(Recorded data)
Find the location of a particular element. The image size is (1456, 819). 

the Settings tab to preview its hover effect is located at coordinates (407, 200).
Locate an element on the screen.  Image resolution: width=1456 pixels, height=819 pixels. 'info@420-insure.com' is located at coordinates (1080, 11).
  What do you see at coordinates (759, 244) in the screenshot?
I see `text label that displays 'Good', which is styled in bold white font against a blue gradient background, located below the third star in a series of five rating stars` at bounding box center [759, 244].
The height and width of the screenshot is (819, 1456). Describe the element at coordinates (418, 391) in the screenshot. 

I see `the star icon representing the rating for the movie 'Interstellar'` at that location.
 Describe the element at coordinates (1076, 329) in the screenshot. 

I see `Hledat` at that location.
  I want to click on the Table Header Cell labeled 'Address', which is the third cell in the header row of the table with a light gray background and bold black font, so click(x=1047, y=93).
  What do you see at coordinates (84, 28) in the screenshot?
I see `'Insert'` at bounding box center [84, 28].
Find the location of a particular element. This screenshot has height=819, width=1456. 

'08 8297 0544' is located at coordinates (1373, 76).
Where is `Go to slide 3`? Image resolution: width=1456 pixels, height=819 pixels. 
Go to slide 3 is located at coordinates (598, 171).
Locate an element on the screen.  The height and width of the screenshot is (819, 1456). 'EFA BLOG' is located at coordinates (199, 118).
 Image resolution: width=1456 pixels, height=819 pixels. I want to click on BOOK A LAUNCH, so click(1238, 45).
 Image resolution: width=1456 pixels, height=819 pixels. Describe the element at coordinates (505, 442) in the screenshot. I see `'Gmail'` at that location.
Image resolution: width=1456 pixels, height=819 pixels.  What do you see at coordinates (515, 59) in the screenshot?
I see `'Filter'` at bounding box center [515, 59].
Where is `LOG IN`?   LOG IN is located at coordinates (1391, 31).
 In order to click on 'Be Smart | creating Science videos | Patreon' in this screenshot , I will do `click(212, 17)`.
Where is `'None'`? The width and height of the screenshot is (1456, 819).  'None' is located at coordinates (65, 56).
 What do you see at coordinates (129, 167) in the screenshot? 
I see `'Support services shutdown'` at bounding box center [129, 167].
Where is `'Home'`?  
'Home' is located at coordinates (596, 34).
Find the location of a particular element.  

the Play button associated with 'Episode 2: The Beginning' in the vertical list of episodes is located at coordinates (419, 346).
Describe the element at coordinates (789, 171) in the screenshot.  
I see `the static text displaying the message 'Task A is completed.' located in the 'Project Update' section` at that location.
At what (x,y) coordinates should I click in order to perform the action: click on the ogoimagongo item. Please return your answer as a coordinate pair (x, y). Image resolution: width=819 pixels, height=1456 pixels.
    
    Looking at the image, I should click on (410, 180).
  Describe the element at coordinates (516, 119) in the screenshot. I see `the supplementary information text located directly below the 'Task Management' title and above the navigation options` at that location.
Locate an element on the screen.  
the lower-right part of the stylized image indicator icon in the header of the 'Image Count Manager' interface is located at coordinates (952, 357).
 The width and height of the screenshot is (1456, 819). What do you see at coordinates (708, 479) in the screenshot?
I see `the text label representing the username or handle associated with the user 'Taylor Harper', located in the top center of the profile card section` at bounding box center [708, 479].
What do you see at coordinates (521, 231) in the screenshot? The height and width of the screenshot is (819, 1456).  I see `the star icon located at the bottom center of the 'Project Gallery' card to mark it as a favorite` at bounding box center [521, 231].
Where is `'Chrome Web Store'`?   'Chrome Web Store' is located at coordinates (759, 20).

» DIRECTIONS
Please copy all of the items above verbatim.

» RESULT OF THE TASK
Find the location of a particular element. The image size is (1456, 819). 

the Settings tab to preview its hover effect is located at coordinates (407, 200).
Locate an element on the screen.  Image resolution: width=1456 pixels, height=819 pixels. 'info@420-insure.com' is located at coordinates (1080, 11).
  What do you see at coordinates (759, 244) in the screenshot?
I see `text label that displays 'Good', which is styled in bold white font against a blue gradient background, located below the third star in a series of five rating stars` at bounding box center [759, 244].
The height and width of the screenshot is (819, 1456). Describe the element at coordinates (418, 391) in the screenshot. 

I see `the star icon representing the rating for the movie 'Interstellar'` at that location.
 Describe the element at coordinates (1076, 329) in the screenshot. 

I see `Hledat` at that location.
  I want to click on the Table Header Cell labeled 'Address', which is the third cell in the header row of the table with a light gray background and bold black font, so click(x=1047, y=93).
  What do you see at coordinates (84, 28) in the screenshot?
I see `'Insert'` at bounding box center [84, 28].
Find the location of a particular element. This screenshot has height=819, width=1456. 

'08 8297 0544' is located at coordinates (1373, 76).
Where is `Go to slide 3`? Image resolution: width=1456 pixels, height=819 pixels. 
Go to slide 3 is located at coordinates (598, 171).
Locate an element on the screen.  The height and width of the screenshot is (819, 1456). 'EFA BLOG' is located at coordinates (199, 118).
 Image resolution: width=1456 pixels, height=819 pixels. I want to click on BOOK A LAUNCH, so click(1238, 45).
 Image resolution: width=1456 pixels, height=819 pixels. Describe the element at coordinates (505, 442) in the screenshot. I see `'Gmail'` at that location.
Image resolution: width=1456 pixels, height=819 pixels.  What do you see at coordinates (515, 59) in the screenshot?
I see `'Filter'` at bounding box center [515, 59].
Where is `LOG IN`?   LOG IN is located at coordinates (1391, 31).
 In order to click on 'Be Smart | creating Science videos | Patreon' in this screenshot , I will do `click(212, 17)`.
Where is `'None'`? The width and height of the screenshot is (1456, 819).  'None' is located at coordinates (65, 56).
 What do you see at coordinates (129, 167) in the screenshot? 
I see `'Support services shutdown'` at bounding box center [129, 167].
Where is `'Home'`?  
'Home' is located at coordinates (596, 34).
Find the location of a particular element.  

the Play button associated with 'Episode 2: The Beginning' in the vertical list of episodes is located at coordinates (419, 346).
Describe the element at coordinates (789, 171) in the screenshot.  
I see `the static text displaying the message 'Task A is completed.' located in the 'Project Update' section` at that location.
At what (x,y) coordinates should I click in order to perform the action: click on the ogoimagongo item. Please return your answer as a coordinate pair (x, y). Image resolution: width=819 pixels, height=1456 pixels.
    
    Looking at the image, I should click on (410, 180).
  Describe the element at coordinates (516, 119) in the screenshot. I see `the supplementary information text located directly below the 'Task Management' title and above the navigation options` at that location.
Locate an element on the screen.  
the lower-right part of the stylized image indicator icon in the header of the 'Image Count Manager' interface is located at coordinates (952, 357).
 The width and height of the screenshot is (1456, 819). What do you see at coordinates (708, 479) in the screenshot?
I see `the text label representing the username or handle associated with the user 'Taylor Harper', located in the top center of the profile card section` at bounding box center [708, 479].
What do you see at coordinates (521, 231) in the screenshot? The height and width of the screenshot is (819, 1456).  I see `the star icon located at the bottom center of the 'Project Gallery' card to mark it as a favorite` at bounding box center [521, 231].
Where is `'Chrome Web Store'`?   'Chrome Web Store' is located at coordinates (759, 20).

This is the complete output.